> **What is expected**: Please restate word for word only the lines that start at the one containing "Click the fullscreen" and continue to the final line of the material.

———

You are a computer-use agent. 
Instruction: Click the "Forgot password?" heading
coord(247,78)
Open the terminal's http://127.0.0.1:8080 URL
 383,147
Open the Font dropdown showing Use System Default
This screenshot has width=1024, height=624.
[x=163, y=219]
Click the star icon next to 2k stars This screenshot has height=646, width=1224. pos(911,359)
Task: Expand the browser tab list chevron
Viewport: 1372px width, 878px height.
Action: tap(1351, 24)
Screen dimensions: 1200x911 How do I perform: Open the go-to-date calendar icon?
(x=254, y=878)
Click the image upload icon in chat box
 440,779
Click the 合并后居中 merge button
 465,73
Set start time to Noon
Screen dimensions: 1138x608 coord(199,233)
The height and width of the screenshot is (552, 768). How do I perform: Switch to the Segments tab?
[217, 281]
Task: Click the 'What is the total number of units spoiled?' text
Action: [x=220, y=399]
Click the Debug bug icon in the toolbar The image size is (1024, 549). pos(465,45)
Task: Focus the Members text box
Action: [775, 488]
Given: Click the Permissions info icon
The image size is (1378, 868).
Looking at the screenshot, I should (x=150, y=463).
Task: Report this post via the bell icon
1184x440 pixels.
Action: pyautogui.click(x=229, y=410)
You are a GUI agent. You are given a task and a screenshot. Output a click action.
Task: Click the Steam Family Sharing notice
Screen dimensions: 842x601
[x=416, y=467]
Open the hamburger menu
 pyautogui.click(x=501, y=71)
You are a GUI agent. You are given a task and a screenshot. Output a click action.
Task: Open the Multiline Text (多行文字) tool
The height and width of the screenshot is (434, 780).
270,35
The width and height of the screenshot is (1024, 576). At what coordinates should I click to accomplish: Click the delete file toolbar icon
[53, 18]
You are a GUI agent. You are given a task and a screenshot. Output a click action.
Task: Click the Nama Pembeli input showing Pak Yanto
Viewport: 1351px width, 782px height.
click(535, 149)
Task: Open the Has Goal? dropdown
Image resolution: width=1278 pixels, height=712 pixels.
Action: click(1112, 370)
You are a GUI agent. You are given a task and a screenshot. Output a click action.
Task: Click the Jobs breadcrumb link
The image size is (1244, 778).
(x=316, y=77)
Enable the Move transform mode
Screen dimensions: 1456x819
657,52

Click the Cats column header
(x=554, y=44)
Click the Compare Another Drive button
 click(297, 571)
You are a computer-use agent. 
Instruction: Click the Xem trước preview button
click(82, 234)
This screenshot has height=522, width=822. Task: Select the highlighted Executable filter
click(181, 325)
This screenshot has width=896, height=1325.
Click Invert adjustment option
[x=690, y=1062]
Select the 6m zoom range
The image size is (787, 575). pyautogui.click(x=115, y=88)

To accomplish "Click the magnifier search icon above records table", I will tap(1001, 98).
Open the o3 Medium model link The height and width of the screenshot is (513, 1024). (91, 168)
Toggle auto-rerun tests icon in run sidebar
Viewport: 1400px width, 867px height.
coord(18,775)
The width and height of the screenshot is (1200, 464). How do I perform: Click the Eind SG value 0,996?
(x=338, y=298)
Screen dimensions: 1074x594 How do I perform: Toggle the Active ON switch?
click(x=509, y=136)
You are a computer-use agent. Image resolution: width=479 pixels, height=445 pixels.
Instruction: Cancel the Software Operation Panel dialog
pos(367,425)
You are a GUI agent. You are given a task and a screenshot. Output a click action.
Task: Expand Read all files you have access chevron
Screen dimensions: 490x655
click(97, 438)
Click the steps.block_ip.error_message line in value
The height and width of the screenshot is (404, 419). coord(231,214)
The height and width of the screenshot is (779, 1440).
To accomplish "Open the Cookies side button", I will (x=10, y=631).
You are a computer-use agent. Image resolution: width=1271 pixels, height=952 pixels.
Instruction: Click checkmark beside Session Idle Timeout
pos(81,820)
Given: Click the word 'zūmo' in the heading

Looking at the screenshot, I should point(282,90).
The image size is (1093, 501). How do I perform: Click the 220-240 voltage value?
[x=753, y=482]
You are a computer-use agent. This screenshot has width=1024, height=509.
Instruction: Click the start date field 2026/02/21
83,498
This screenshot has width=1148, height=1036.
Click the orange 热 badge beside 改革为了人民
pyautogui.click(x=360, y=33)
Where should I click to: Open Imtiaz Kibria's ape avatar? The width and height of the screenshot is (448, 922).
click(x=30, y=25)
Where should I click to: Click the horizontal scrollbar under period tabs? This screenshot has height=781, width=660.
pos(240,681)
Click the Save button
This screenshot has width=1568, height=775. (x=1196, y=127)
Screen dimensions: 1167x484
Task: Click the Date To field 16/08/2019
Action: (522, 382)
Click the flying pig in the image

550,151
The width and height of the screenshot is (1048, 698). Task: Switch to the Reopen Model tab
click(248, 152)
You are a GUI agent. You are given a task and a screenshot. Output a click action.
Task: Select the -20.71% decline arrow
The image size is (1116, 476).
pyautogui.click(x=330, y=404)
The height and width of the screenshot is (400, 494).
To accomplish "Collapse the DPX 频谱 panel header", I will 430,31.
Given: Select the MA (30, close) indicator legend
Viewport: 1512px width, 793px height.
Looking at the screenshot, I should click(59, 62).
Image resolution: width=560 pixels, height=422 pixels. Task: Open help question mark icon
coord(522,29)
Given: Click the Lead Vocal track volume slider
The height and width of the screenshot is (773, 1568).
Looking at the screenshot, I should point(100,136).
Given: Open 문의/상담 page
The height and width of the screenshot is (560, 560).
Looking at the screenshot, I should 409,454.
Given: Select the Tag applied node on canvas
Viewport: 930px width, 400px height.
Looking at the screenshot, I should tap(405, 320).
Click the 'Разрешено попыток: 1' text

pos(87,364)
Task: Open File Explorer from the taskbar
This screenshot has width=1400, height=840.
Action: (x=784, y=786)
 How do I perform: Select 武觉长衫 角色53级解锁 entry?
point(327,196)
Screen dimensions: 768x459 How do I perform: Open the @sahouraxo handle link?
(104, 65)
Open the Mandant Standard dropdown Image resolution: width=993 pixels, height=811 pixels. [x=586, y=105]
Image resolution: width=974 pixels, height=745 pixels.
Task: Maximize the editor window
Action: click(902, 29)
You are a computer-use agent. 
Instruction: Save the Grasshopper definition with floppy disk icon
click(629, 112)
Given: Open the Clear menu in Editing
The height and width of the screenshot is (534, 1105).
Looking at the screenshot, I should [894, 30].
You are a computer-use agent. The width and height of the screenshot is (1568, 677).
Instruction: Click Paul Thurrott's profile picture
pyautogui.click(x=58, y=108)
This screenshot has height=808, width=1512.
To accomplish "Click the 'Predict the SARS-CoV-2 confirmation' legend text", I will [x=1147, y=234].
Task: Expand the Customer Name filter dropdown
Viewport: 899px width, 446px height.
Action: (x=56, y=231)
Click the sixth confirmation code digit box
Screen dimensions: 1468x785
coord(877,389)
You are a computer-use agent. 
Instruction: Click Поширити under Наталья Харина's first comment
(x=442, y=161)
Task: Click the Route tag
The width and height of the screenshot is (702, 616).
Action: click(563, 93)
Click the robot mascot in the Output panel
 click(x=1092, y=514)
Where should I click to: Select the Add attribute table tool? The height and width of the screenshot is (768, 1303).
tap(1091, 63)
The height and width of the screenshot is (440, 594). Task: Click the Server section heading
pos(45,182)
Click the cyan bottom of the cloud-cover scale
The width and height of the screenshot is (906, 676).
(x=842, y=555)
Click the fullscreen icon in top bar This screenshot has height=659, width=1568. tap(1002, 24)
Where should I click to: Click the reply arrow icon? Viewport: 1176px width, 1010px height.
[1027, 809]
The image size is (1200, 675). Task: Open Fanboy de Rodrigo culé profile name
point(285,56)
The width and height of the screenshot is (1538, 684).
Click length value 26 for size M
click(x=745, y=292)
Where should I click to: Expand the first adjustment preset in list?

———

> **Response below**:
Click the fullscreen icon in top bar This screenshot has height=659, width=1568. tap(1002, 24)
Where should I click to: Click the reply arrow icon? Viewport: 1176px width, 1010px height.
[1027, 809]
The image size is (1200, 675). Task: Open Fanboy de Rodrigo culé profile name
point(285,56)
The width and height of the screenshot is (1538, 684).
Click length value 26 for size M
click(x=745, y=292)
Where should I click to: Expand the first adjustment preset in list?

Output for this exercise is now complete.